Myths Of The Torture Apologists
MYTH #2: HARSH INTERROGATION WORKED: The right wing has been trying to frame the debate over torture as a simple question of whether torture "worked" to prevent terrorist attacks. Several, including Bush and Cheney, have claimed that torturing 9/11 mastermind Khalid Sheikh Mohammed (KSM) helped them foil a plan to blow up the U.S. Bank Tower in Los Angeles. But "an unnamed senior FBI official would later tell the Los Angeles Times that Bush's characterization of it as a 'disrupted plot' was 'ludicrous' -- that plot was foiled in 2002. But KSM wasn't captured until March 2003," Slate's Tim Noah noted. The torture debate has also focused on Abu Zubaydah, a detainee who allegedly disclosed "the fact that KSM was the mastermind behind the 9/11 attacks" to the CIA only after he was tortured, according to former Bush speechwriter Marc Thiessen. But Ali Soufan, an FBI interrogator who worked closely with Zubaydah, said the FBI "extracted crucial intelligence -- including the identity of Khalid Sheikh Mohammed as the architect of 9/11 and the dirty-bomb plot of Jose Padilla -- before CIA contractors even began their aggressive tactics." Zubaydah also "had a schizophrenic personality"; his diaries were written in the voices of three distinct personalities. "How, then, did the C.I.A. conclude that Zubaydah was mentally fit enough to withstand the Agency's coercive techniques?" the New Yorker's Justin Vogt asked.

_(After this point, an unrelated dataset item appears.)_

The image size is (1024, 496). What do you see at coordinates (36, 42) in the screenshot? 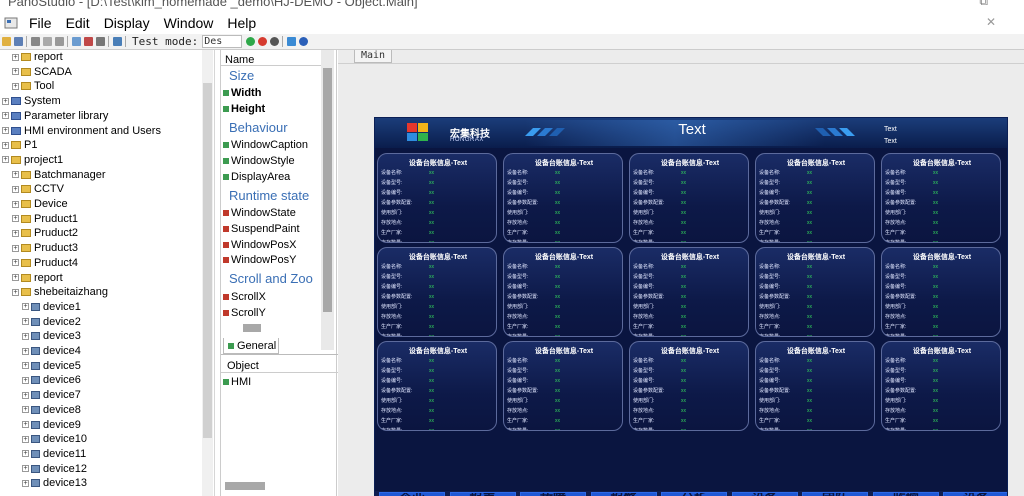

MYTH #3: NO NEED FOR ACCOUNTABILITY: Several conservatives have also protested the idea of a commission or prosecutions of Bush officials who gave legal cover for torture. Former White House press secretary Dana Perino referred to an investigation as a "political witch hunt." "[M]aybe there's an element of setting old political scores here," Sen. John McCain (R-AZ) said yesterday. But as journalist Mark Danner observed, "The mystique of torture will only disappear once a cold hard light has been shone on it by trustworthy people who can examine all the evidence and speak to the country with authority." Indeed, what transpired under Bush violates both U.S. statute and international treaties to which the U.S. is a signatory, and an investigation is needed to prevent future abuses of the law. As a first step to achieving accountability, Center for American Progress Action Fund President and CEO John Podesta called for the impeachment of 9th Circuit Court Judge Jay Bybee yesterday. When he was a former top Bush administration lawyer, Bybee signed off on the notorious torture tactics seen in recently-disclosed OLC memos. "Bybee has neither the legal nor moral authority to sit in judgment of others," Podesta wrote in a letter to House Judiciary Commitee Chairman John Conyers (D-MI).